Desafios para a prática da leitura no Brasil
Enviada em 01/05/2021
“Não há nada mais duro que a suavidade da indiferença”. A afirmação, atribuída ao escritor e romancista equatoriano, Juan Montalvo, se encaixa facilmente as dificuldades de implantação de uma prática de leitura, visto que é justamente o sentimento de indiferença que cristaliza essa problemática no corpo social brasileiro. Nesse sentido, torna-se evidente que esse panorama surge inquestionavelmente da elitização da educação e da falta de incentivo. Assim, não só o sucateamento das escolas e a necessidade de haver profissionais com habilidades nessa competência como também a falta de acesso aos livros contribuem para agravar essa situação.

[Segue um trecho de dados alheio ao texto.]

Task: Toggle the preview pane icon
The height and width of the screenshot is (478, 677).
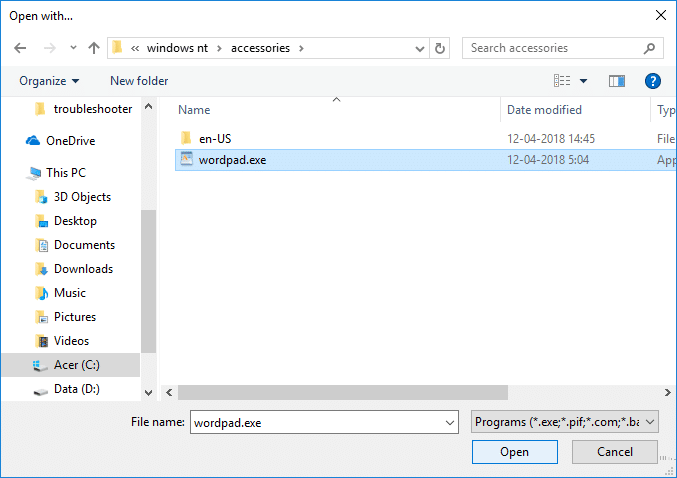Action: [617, 81]
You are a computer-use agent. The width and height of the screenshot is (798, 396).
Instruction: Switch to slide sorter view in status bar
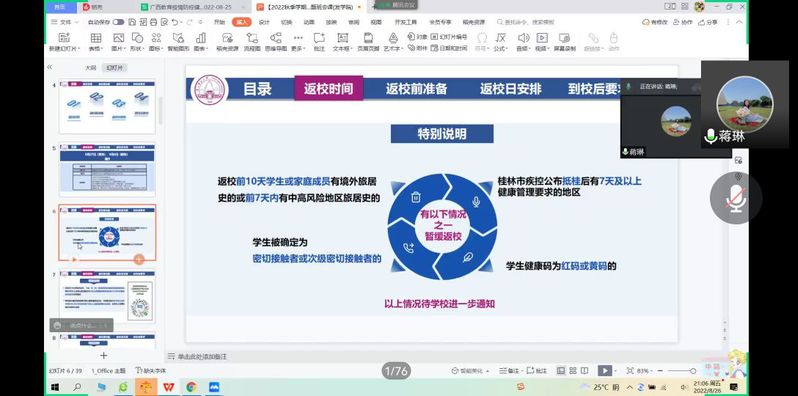click(573, 371)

Dessa forma, torna-se evidente como a falta de investimento nas escolas solidifica o grande desafio da leitura. Isso acontece porque o governo trata a educação com bem menos esmero do que seria necessário, deixando muitas vezes de investir em pontos importantes, como a contratação de mais profissionais e assim permitindo que algumas lacunas permaneçam constantemente abertas. Em vista disso, o estado sofre com a carência de professores com habilidades para ensinar essa competência, gerando uma deficiência educacional e aumentando o número de leitores analfabetos. Como pode-se provar pelo exame do Pisa (Programa Internacional de Avaliação de Alunos), onde mais de 50% dos estudantes brasileiros ficaram com desempenho abaixo do nível básico esperado em leitura.

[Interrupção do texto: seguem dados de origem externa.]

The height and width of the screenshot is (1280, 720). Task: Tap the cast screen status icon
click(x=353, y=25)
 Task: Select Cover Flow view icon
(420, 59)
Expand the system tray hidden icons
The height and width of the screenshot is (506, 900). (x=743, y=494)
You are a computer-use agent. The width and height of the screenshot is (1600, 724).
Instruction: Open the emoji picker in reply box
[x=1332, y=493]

Além disso, é cabível salientar que a leitura facilita o acesso à educação, trabalho e lazer, além dispor de vários benefícios como, gerar bons críticos, capacitar a acessibilidade aos direitos de cidadão e principalmente levar a informação a todos os indivíduos. Contudo, há ausência de bibliotecas e livrarias em diversas cidades e escolas do país, ou ainda que elas existam, o acesso por vezes é bastante elitizado. Fazendo assim com que cerca de 74% da população não leia ou até mesmo nunca tenha comprado um livro na vida. Outro ponto importante é a falta de incentivo por parte das famílias, que habitualmente também não pegam livros para ler e consequentemente não estimulam seus filhos a isso. Dessa maneira, a alcançabilidade literária não é muito grande o que também prejudica esse setor comercial, deixando-o ainda mais fragilizado em meio a pandemia e as crises econômicas.

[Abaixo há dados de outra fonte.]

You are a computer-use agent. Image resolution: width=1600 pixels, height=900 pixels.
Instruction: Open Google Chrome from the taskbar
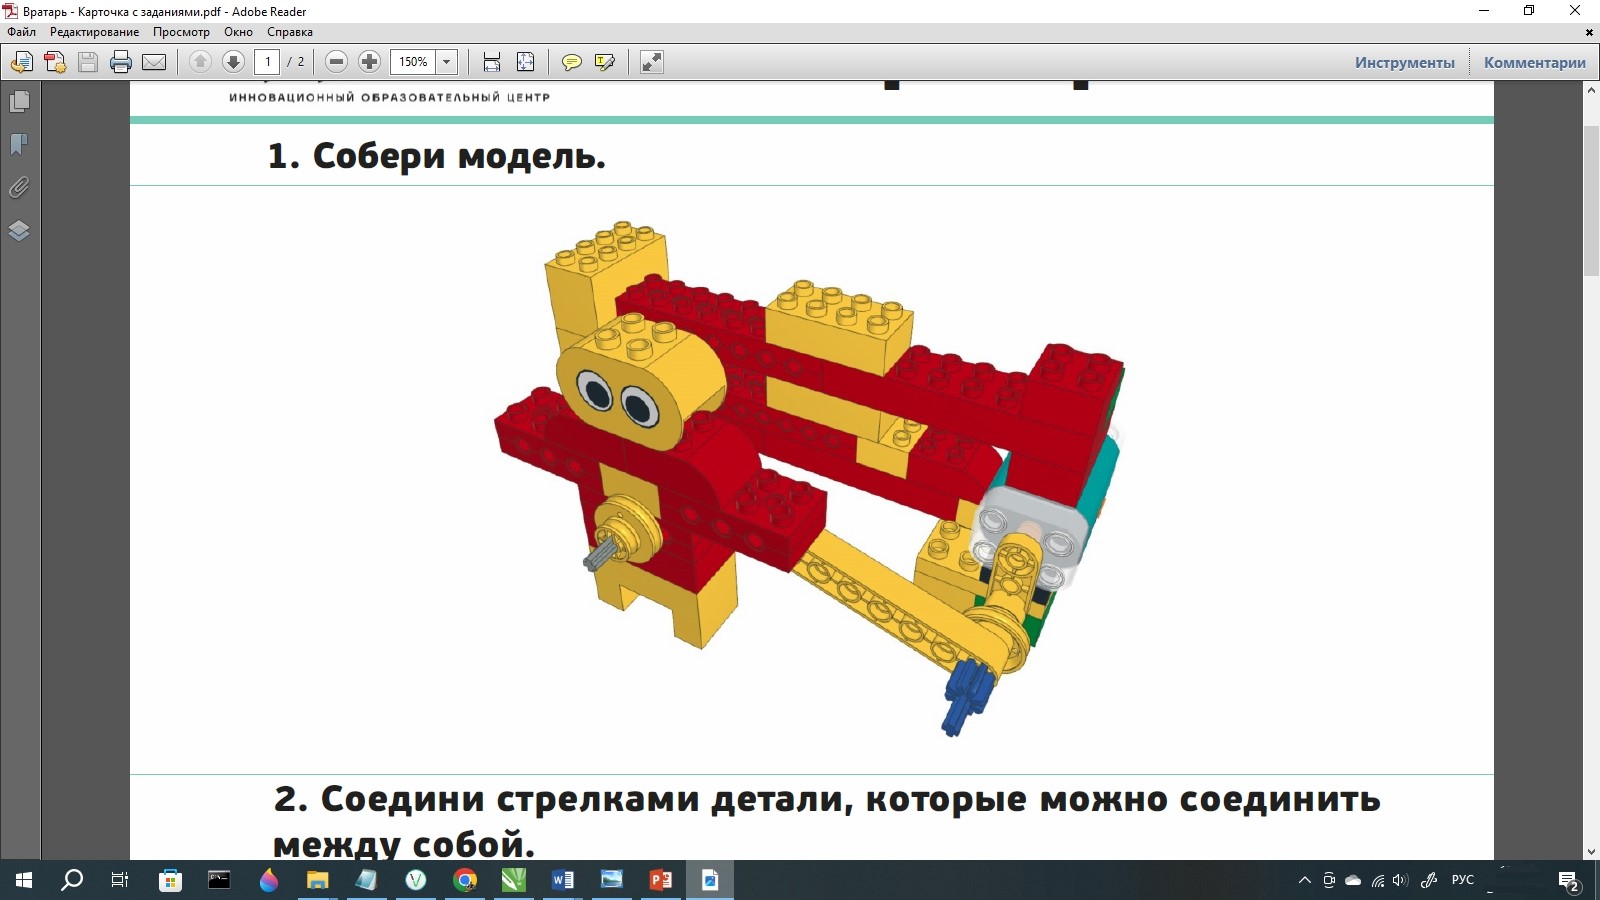pos(465,880)
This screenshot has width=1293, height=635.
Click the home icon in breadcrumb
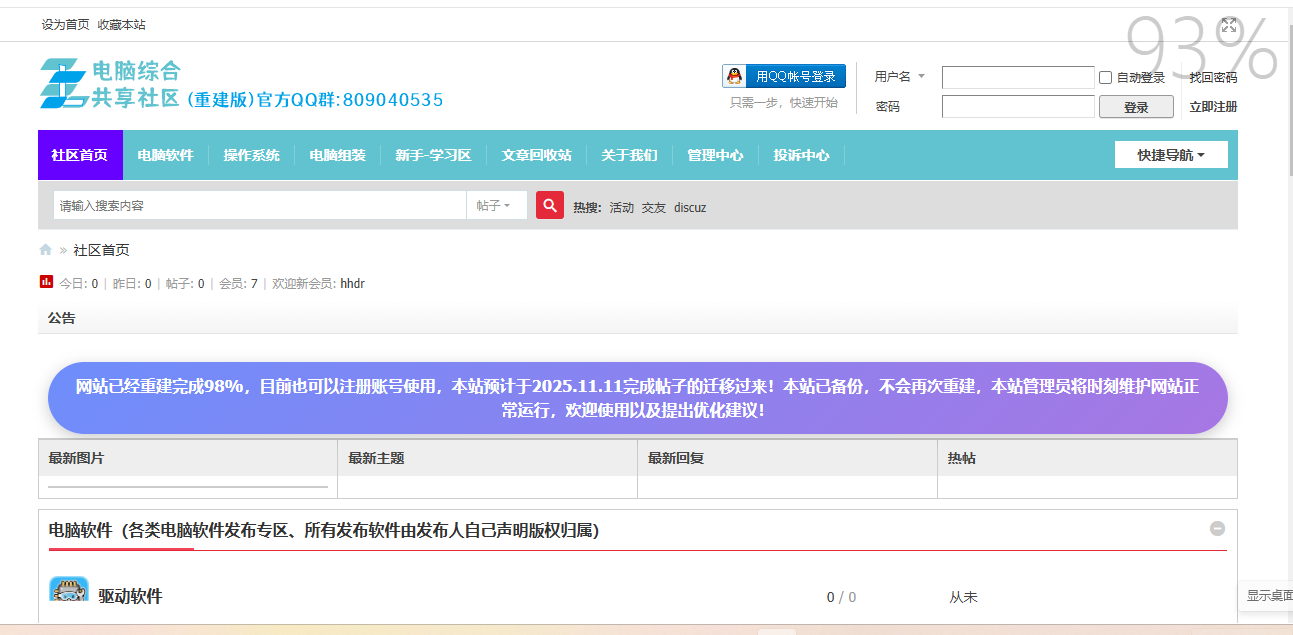pos(45,250)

Destarte, fica evidente a problemática da leitura no brasil. Tornando desse modo indubitável a importância do Governo Federal, mediante o Ministério da Educação, para neutralizar a desvalorização literária e tornar professores capacitados a dar aulas mais atraentes aos jovens, proporcionando assim a formação de mais leitores. Ainda seria interessante a criação de bibliotecas “abertas”, que possibilitam o acesso em horários mais flexíveis para a comunidade em geral. A fim de que, esse infortúnio de cunho social e educacional seja cada vez menos recorrente na sociedade brasileira.